Wednesday, 15 June 2011

Folding forward - I bow to...


This is the second part of the Sun Salute series written for Families Online on the 17/04/2011 3:55 pm
 
:

I am enjoying April. We have had some beautiful summer days, some very changeable days and are sure to get some April showers too. But every cloud has a silver lining and we are continuing our celebration of the Sun through the practice of Surya Namaskaram - the sun salutation. For a full yoga practice or shorter sunsalutes session please visit http://anjayoga.podbean.com for FREE and £4.99 audio classes - and even better join a class!

Standing Forward Bends

Having a firm foundation in your mountain pose (tadasana) is the perfect starting point for our forward bends. Basically you aim to literally fold forward from your hips keeping both legs and spine long and strong just like your tadasana.
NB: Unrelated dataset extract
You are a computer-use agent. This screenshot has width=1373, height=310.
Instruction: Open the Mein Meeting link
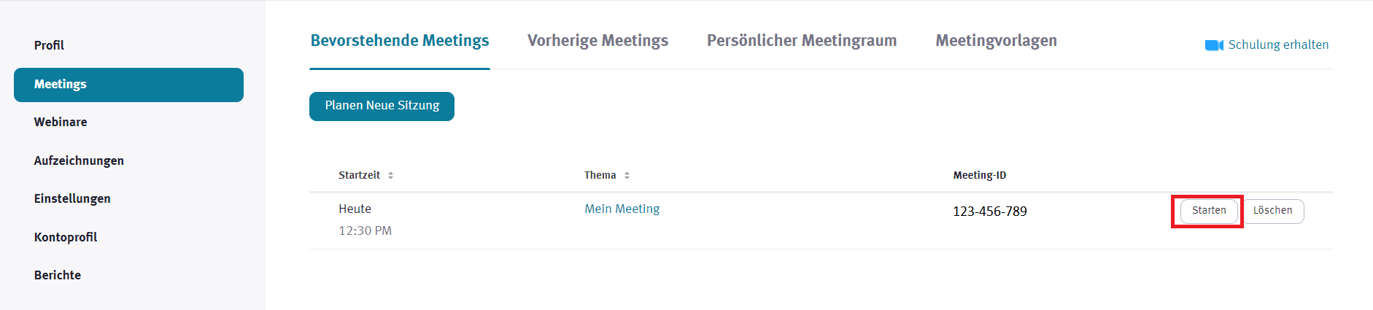(x=622, y=209)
But most of us have either very tight hips or hamstrings (muscles at the back of our legs) and we suffer with tension in our back. Suddenly coming into a forward bend can seem rather challenging. However in yoga there are always modifications and you always work with your body and how it feels at that present moment.

Let’s start:

From mountain pose with the arms above your head exhale and - with a straight spine - hinge from your hips. Think of lengthening the heart forward. Bring your fingertips to the floor or place them on blocks next to your toes. If your hands do not reach the ground bend your knees. In fact bend your knees so much so your belly touches your thighs. This way you are not over-stretching your spine making your back vulnerable to injury or strain. Your are now in Uttanasana (translated as ‘intense stretch’).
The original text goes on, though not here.